Beyond unlocking the notion of autonomy, a discussion of manipulation calls for evaluating the ever-challenging “the market will fix it” argument. The marketing firms indeed act in their own interests, which are often misaligned with that of the consumer. But that is the nature of business. The reason the market nonetheless usually functions and does not necessarily move consumer surplus to the pockets of vendors is of course competition. Therefore, a convincing argument stating the problematic manipulative aspects of behavioral marketing must explain why market forces do not balance off the different manipulative ploys various firms strive to subject their users to. For instance, consider a firm trying to influence a consumer to abandon her second-order preference of health, and buy that extra cookie she really should not eat. Given the nature of technology, it is at least arguable that at the same exact time a firm promoting low-sugar cookies (or perhaps the consumers’ own health insurance plan or employer) will intervene with a message of its own, prompting the consumer to reconsider and revert to her second-order preferences.

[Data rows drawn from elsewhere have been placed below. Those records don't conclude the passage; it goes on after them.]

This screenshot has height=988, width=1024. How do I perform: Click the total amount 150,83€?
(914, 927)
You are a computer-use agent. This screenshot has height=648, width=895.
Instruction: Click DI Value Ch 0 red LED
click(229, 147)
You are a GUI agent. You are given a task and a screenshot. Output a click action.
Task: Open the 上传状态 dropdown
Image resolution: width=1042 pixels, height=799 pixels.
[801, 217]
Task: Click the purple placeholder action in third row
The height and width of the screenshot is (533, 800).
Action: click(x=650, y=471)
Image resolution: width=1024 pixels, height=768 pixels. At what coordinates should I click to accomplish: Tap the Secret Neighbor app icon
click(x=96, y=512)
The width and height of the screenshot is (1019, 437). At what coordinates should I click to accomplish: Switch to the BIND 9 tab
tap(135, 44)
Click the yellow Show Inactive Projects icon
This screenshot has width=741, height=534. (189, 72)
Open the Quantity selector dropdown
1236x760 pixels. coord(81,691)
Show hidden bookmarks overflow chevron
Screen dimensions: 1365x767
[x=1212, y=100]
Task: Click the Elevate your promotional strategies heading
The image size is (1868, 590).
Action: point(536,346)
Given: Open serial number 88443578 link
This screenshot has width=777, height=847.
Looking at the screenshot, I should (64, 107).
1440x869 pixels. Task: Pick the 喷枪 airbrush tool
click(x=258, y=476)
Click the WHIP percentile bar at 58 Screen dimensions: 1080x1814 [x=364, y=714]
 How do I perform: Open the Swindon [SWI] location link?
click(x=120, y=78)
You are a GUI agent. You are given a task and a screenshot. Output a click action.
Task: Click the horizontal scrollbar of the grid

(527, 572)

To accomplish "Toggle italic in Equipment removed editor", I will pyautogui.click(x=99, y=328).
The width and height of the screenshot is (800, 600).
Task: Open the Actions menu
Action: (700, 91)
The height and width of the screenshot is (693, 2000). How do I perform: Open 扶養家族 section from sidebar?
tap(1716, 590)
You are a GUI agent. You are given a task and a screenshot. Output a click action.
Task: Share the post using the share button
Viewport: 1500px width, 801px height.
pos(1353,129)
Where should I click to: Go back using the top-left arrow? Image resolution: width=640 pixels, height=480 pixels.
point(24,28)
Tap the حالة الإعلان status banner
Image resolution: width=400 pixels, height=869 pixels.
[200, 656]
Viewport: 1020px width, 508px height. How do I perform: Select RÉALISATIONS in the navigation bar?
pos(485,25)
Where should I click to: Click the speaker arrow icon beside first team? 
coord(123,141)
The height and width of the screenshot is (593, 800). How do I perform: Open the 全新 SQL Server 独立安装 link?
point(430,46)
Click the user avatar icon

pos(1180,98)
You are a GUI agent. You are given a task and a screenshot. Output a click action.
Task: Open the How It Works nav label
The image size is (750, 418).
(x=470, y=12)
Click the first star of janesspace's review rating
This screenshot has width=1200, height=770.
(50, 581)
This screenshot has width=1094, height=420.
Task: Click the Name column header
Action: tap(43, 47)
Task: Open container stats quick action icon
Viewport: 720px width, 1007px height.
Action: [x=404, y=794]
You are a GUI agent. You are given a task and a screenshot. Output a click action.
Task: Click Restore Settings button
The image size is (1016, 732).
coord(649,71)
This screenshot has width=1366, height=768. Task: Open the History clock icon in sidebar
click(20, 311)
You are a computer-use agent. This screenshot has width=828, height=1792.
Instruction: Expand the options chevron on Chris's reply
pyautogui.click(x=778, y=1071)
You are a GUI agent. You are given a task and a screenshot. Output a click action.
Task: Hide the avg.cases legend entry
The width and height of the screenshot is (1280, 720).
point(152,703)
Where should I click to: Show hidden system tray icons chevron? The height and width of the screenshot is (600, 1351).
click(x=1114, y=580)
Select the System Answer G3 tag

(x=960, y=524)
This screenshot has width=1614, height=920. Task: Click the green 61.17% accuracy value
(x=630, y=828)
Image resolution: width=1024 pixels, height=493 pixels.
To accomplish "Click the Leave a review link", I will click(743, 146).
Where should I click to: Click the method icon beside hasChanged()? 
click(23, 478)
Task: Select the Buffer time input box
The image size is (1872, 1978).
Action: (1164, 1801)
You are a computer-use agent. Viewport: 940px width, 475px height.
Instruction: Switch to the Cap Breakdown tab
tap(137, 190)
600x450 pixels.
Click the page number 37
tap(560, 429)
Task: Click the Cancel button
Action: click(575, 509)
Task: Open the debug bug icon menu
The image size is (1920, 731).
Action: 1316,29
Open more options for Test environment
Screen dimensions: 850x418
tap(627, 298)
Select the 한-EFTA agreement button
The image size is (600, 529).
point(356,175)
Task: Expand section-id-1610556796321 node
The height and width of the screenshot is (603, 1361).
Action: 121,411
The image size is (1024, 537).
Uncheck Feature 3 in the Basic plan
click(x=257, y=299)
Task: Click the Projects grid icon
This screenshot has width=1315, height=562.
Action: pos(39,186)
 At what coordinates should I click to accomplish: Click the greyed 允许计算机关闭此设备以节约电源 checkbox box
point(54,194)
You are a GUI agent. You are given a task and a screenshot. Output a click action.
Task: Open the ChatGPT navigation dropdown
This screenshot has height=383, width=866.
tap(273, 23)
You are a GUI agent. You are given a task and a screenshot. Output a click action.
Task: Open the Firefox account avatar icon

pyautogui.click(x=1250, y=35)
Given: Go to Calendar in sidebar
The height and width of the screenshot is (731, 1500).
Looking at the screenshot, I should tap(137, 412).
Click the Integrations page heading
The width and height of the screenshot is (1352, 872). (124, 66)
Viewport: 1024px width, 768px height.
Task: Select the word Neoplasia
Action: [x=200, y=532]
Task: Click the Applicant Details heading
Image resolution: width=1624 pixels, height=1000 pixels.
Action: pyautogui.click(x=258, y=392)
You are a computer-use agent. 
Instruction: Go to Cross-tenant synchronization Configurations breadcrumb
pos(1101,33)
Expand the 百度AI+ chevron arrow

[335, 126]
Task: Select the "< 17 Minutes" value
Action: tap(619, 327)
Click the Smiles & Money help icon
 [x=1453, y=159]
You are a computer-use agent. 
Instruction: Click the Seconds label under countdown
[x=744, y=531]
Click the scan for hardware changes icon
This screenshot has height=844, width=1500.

The manipulation-based argument therefore must also convincingly argue that competition will not essentially change things and therefore regulatory intervention is needed. This might be due to several reasons. The relevant market might lack competition, or perhaps there are instances in which those who are supposed to provide the countering response (strengthening the consumers’ second-order preferences) are too weak and lack sophistication. In other instances, perhaps all the commercial firms share the problematic objective of influencing consumers in the same direction (for instance to engage in greater consumption) and therefore no countering voice will arise. The analysis will vary from one context to another and must therefore be further explored. For instance, Oren Bar-Gill explains convincingly why market forces will not mitigate firms’ incentives to influence consumers to act irrationally in credit and cell-phone markets. It is not clear that this argument could be made with similar success for other retail markets.
In conclusion, readers worried about behavioral marketing should read Ryan Calo’s article to better understand the analytical foundations of their hunch that these practices are problematic. Those who are not worried should probably read the article as well. It might change their mind.